### PROBLEM STATEMENT
In the excerpt on diversifying real estate by segment, what final IRR did the Roca Negra hotel debt transaction achieve, and over what period?

### EXCERPT PROVIDED
※ ※ ※

Why it is so difficult to diversify this way independently

This is probably the most important point. True diversification by segment is very difficult for a private investor investing independently. Buying an investment property without concentrating too much capital is already challenging. Accessing a hotel, an office building or a student residence is even harder. Ticket sizes are much larger, analysis requires greater technical expertise and management is more complex. In practice, this means many investors end up owning “real estate”, but not a diversified real estate portfolio – rather one or two highly concentrated residential positions.

This is where real estate crowdfunding has a clear advantage: it allows investors to build exposure by segment without having to acquire an entire asset. In other words, there are very few ways for retail investors to genuinely achieve diversification by asset type with relatively small tickets. Urbanitae has shown in recent months that this diversification is not theoretical but operational: PBSA in Móstoles through Residencia Marte, offices in Madrid through Oficinas Mazarredo and Mazarredo II, and hospitality through projects such as Hotel Cruz del Campo or the repayment of Roca Negra, a hotel debt transaction closed early with a final IRR of 13.85% over 14 months.

When it makes sense to add CRE to a portfolio

Not always. As with almost everything in investing, it depends on the starting point. It makes sense to consider greater exposure to CRE when there is already some residential exposure and the investor wants to diversify return drivers. It also makes sense when the goal is to move beyond the traditional “buy-to-let housing or residential development” approach and add assets with different contracts, operators and drivers. And it makes even more sense when this exposure can be built gradually, without committing an excessive portion of wealth to a single transaction.

That said, CRE should not be added simply because it is fashionable or because it sounds more sophisticated. Investors should ask themselves what role it will play within the portfolio. Are you looking for diversification? More exposure to operational assets? A combination of capital growth and other forms of visibility? Reduced dependence on residential? That is the right question. Because CRE does not add value simply by being non-residential, but through how it fits with what you already own. In that sense, transactions such as Residencia Marte reflect an institutional logic and global buyer exit strategy; Mazarredo represents a value-add office thesis; and Roca Negra shows that even within hospitality there can be debt structures with timelines and returns very different from traditional equity.

※ ※ ※

### DATASET EXCERPTS
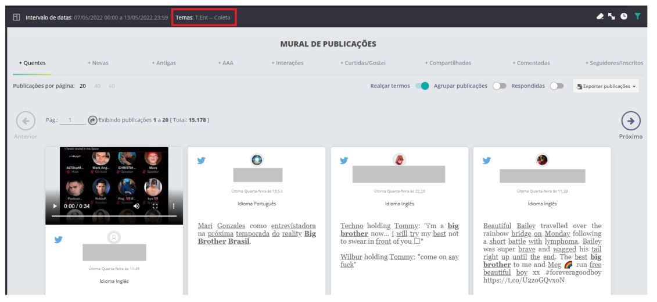Image resolution: width=657 pixels, height=302 pixels.
Task: Mute the video with the speaker icon
Action: [137, 206]
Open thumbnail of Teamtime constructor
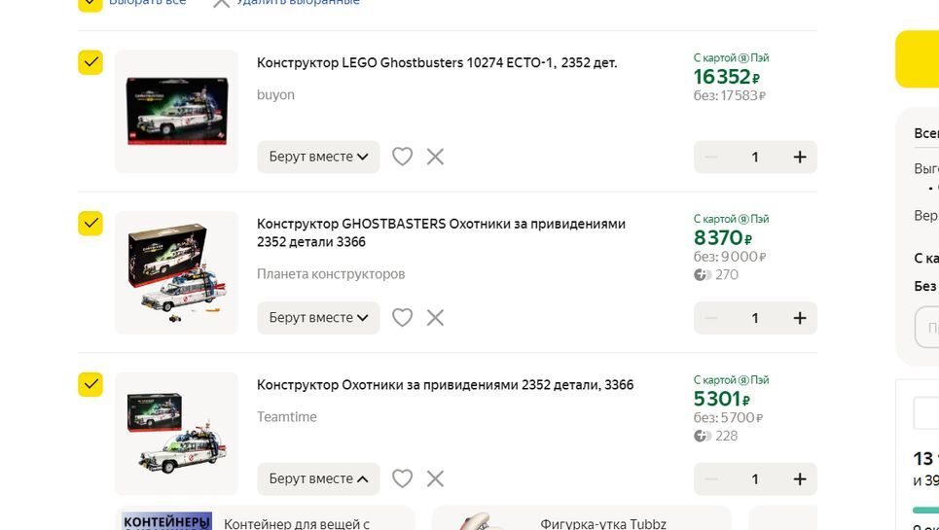 [x=176, y=434]
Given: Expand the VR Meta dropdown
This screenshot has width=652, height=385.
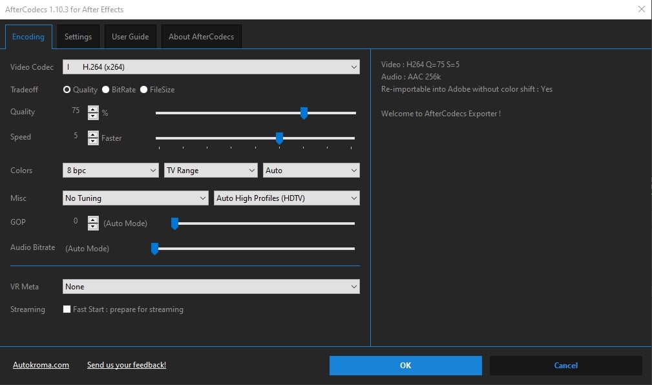Looking at the screenshot, I should 211,286.
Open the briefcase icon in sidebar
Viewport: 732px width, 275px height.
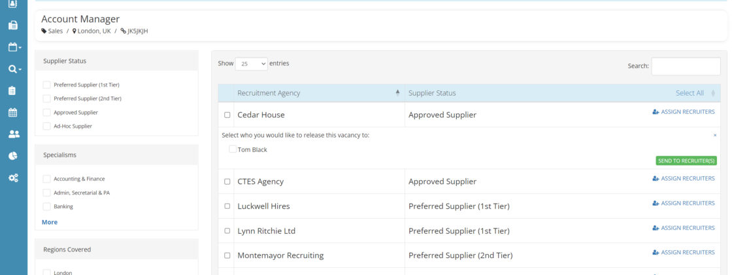point(13,26)
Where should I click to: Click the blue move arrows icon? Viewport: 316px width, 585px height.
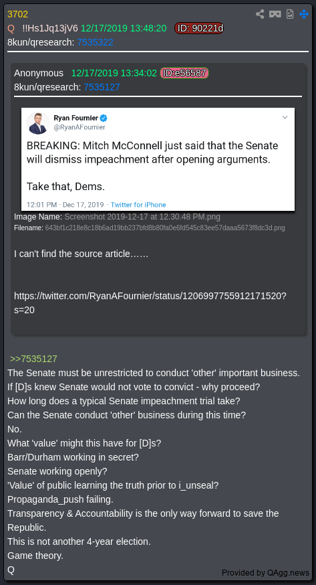[x=304, y=14]
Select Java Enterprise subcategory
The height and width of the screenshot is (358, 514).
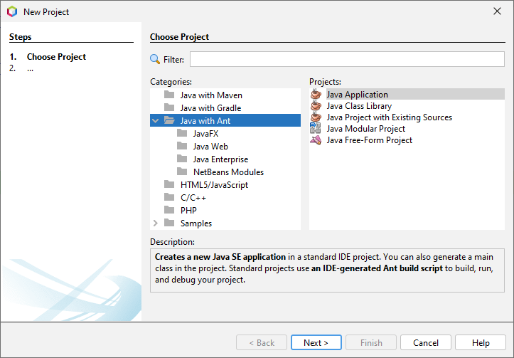pyautogui.click(x=220, y=159)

※ ※ ※

### WRITTEN RESPONSE
A final IRR of 13.85% over 14 months.